Is it wrong to hope she doesn't?
12.27.2007 4:25pm
Martin L. Shoemaker (www):

Is it wrong to hope she doesn't?


Yes. She's a pathetic skank -- the first person I have ever applied that term to, but she earned it -- but not harmful enough to wish her dead.

Destitute and having to work for a living, maybe, but not dead.
12.27.2007 4:29pm
Sean Golden (mail) (www):
Oh, OK then, I'll just hope she has to earn a living somehow. ;-)

That's probably close to the same thing in her mind anyway...
12.27.2007 4:40pm
HokiePundit (RDB) W&M 1L (mail) (www):
LEAVE PARIS HILTON ALONE!!!
12.27.2007 4:49pm
TimKindred (mail):
Fellers,

Paris will have no trouble earning a living. She'll do it the same way she's spent the last several years: On her back.

She is, in fact, a skank, and not worthy of our concerns at this time.
12.27.2007 7:42pm
Sean Golden (mail) (www):
Well, let me know when she is worthy...
12.28.2007 1:09am
Acksiom (mail) (www):
When you have that much money, you're not a 'skank' anymore.
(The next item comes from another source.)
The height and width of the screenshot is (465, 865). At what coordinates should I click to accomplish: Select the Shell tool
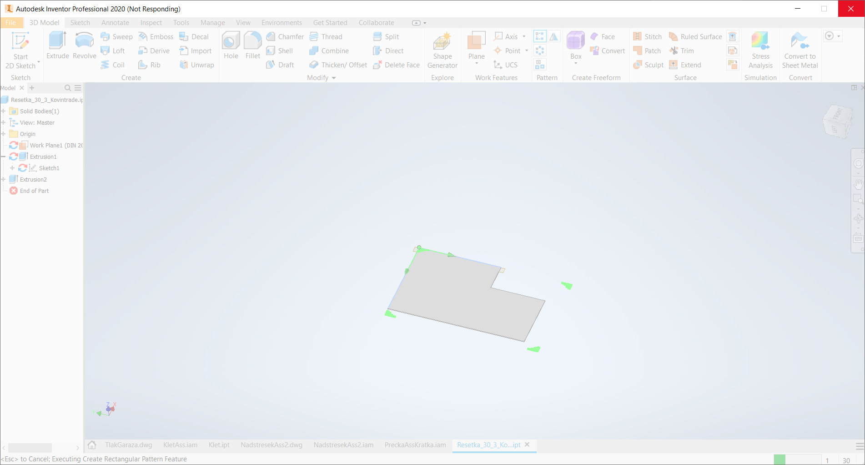tap(281, 51)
You're one of the aristocrats.

(When Penn Jillette says it's not political, he's either conning the audience again, or else, if he's serious, it's one of the few times I've ever seen him be flat-out hands-down no-way wrong about something important -- "The Aristocrats" is one of the most important political jokes in history, and we forget its true philosophical meaning at our peril)
12.28.2007 3:50am
Acksiom (mail) (www):
I should clarify something -- it's not the mere possession of the money that matters; you can be deliriously wealthy and still not be one of the Modern Aristocrats.

It's the combination of wealth, celebrity, and the unthinking belief that the normal rules don't simply apply to you. And while it doesn't help when other people repeatedly reinforce the latter belief, their guilt as accessories lifts none from your shoulders, either.
12.28.2007 8:20am
Sean Golden (mail) (www):
Ack: So we could call it the "AlGore Syndrome?"
12.28.2007 11:10pm
CaliforniaJOSH:
Like, oh my god, leave paris alone... OK?
12.29.2007 12:12am
Acksiom (mail) (www):
We could, Sean, but I'd rather not give him even that much acknowledgement, due to any spillover legitimacy it might provide ecofascism in general. Remember, Gandhi's iconic strategic process applies in both directions, so ignoring him is preferable to laughing at him.

If we've got to pick someone to name it after, let's make it someone appropriate, but as wholly and utterly both powerless and irrelevant as possible.